▶ Problem to work on: Output the data that follows, keeping every line identical.

Dataset excerpts
┄┄┄┄┄┄┄┄┄┄┄┄┄┄┄┄┄┄┄┄

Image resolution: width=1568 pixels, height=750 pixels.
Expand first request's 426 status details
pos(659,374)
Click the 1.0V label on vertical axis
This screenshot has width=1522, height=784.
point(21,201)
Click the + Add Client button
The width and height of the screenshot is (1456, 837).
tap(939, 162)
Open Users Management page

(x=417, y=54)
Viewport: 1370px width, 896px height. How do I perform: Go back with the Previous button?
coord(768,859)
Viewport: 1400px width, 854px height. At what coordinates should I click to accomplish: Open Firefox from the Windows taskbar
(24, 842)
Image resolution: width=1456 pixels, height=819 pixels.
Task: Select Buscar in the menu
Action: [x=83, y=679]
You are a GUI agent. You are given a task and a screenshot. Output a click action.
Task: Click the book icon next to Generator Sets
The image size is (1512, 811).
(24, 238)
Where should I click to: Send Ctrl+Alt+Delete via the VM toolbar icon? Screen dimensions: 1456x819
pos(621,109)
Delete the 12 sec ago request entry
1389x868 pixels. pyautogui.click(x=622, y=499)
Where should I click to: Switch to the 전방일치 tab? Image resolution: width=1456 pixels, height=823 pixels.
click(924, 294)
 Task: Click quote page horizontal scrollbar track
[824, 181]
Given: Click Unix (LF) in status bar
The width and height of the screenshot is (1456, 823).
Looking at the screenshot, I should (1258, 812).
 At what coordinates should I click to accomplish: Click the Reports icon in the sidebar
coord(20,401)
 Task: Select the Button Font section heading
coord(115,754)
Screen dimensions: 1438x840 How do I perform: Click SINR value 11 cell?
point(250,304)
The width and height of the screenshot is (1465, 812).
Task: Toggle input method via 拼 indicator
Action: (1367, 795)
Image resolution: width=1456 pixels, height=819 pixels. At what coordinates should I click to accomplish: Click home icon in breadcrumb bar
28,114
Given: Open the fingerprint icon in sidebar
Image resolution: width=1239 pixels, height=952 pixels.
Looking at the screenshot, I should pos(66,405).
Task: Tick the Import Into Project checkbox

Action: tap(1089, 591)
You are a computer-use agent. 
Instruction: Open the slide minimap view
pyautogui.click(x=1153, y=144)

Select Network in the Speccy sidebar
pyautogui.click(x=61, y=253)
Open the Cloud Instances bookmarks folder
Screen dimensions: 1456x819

┄┄┄┄┄┄┄┄┄┄┄┄┄┄┄┄┄┄┄┄

▶ Expected answer:
Image resolution: width=1568 pixels, height=750 pixels.
Expand first request's 426 status details
pos(659,374)
Click the 1.0V label on vertical axis
This screenshot has width=1522, height=784.
point(21,201)
Click the + Add Client button
The width and height of the screenshot is (1456, 837).
tap(939, 162)
Open Users Management page

(x=417, y=54)
Viewport: 1370px width, 896px height. How do I perform: Go back with the Previous button?
coord(768,859)
Viewport: 1400px width, 854px height. At what coordinates should I click to accomplish: Open Firefox from the Windows taskbar
(24, 842)
Image resolution: width=1456 pixels, height=819 pixels.
Task: Select Buscar in the menu
Action: [x=83, y=679]
You are a GUI agent. You are given a task and a screenshot. Output a click action.
Task: Click the book icon next to Generator Sets
The image size is (1512, 811).
(24, 238)
Where should I click to: Send Ctrl+Alt+Delete via the VM toolbar icon? Screen dimensions: 1456x819
pos(621,109)
Delete the 12 sec ago request entry
1389x868 pixels. pyautogui.click(x=622, y=499)
Where should I click to: Switch to the 전방일치 tab? Image resolution: width=1456 pixels, height=823 pixels.
click(924, 294)
 Task: Click quote page horizontal scrollbar track
[824, 181]
Given: Click Unix (LF) in status bar
The width and height of the screenshot is (1456, 823).
Looking at the screenshot, I should (1258, 812).
 At what coordinates should I click to accomplish: Click the Reports icon in the sidebar
coord(20,401)
 Task: Select the Button Font section heading
coord(115,754)
Screen dimensions: 1438x840 How do I perform: Click SINR value 11 cell?
point(250,304)
The width and height of the screenshot is (1465, 812).
Task: Toggle input method via 拼 indicator
Action: (1367, 795)
Image resolution: width=1456 pixels, height=819 pixels. At what coordinates should I click to accomplish: Click home icon in breadcrumb bar
28,114
Given: Open the fingerprint icon in sidebar
Image resolution: width=1239 pixels, height=952 pixels.
Looking at the screenshot, I should pos(66,405).
Task: Tick the Import Into Project checkbox

Action: tap(1089, 591)
You are a computer-use agent. 
Instruction: Open the slide minimap view
pyautogui.click(x=1153, y=144)

Select Network in the Speccy sidebar
pyautogui.click(x=61, y=253)
Open the Cloud Instances bookmarks folder
Screen dimensions: 1456x819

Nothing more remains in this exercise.